Manifestación de un cuerpo social enfermo

Tras el aluvión de críticas a sus primeras palabras sobre los supremacistas blancos y su trágico ataque contra manifestantes antifascistas ocurrido en Charlotesville (Virginia), Donald Trump finalmente ha condenado el racismo y ha llamado «criminales a los que causan violencia en su nombre». Previamente había condenado «el despliegue de odio y la violencia de las diversas partes», haciendo suya la lógica y aceptando la teoría de los dos demonios que tanto se ha utilizado para justificar dictaduras, guerras sucias y tantas atrocidades. Su primera declaración y la negativa a condenar a los racistas, nazis, miembros del Ku Klux Klan y diversas milicias «neoconfederadas» armadas con fusiles de asalto que decían querer «recuperar EEUU para los blancos», cumplir las promesas que les hizo Trump y por las que le dieron masivamente el voto, resultó muy chocante, insólita, pero en absoluto fue ninguna sorpresa.

Evidenciaba la incómoda situación del presidente de EEUU. Los supremacistas que organizan ese tipo de actos le apoyan abiertamente, ven en él un «líder con puño de hierro» que necesitaba su causa. Se volcaron con él en las urnas como nunca antes. Su apuesta electoral dio a millones de personas el permiso para expresar su racismo y su misoginia, fortaleció a un movimiento de extrema derecha al que dio luz verde para hacer una guerra cultural.

No obstante, esta deriva fascista no es algo que empieza con Trump o con Obama. Está latente desde hace mucho tiempo en un cuerpo social muy enfermo que va produciendo algunas manifestaciones, la de Charlotesville, la última.

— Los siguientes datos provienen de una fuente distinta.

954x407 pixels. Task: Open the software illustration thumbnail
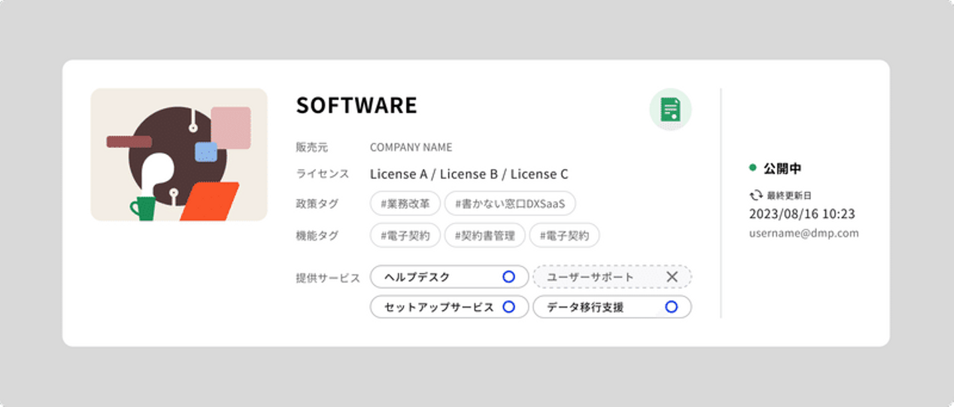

Es una enfermedad que hace de los negros en barrios blancos una excusa para que la Policía les pare y registre, con un sistema penal que les encarcela masivamente, con una segregación no reconocida y conceptos como los de los derechos de los estados frente al gobierno federal, supremacía blanca y nación étnica definida y con destino divino, a los que Trump ha dado luz verde y carta blanca.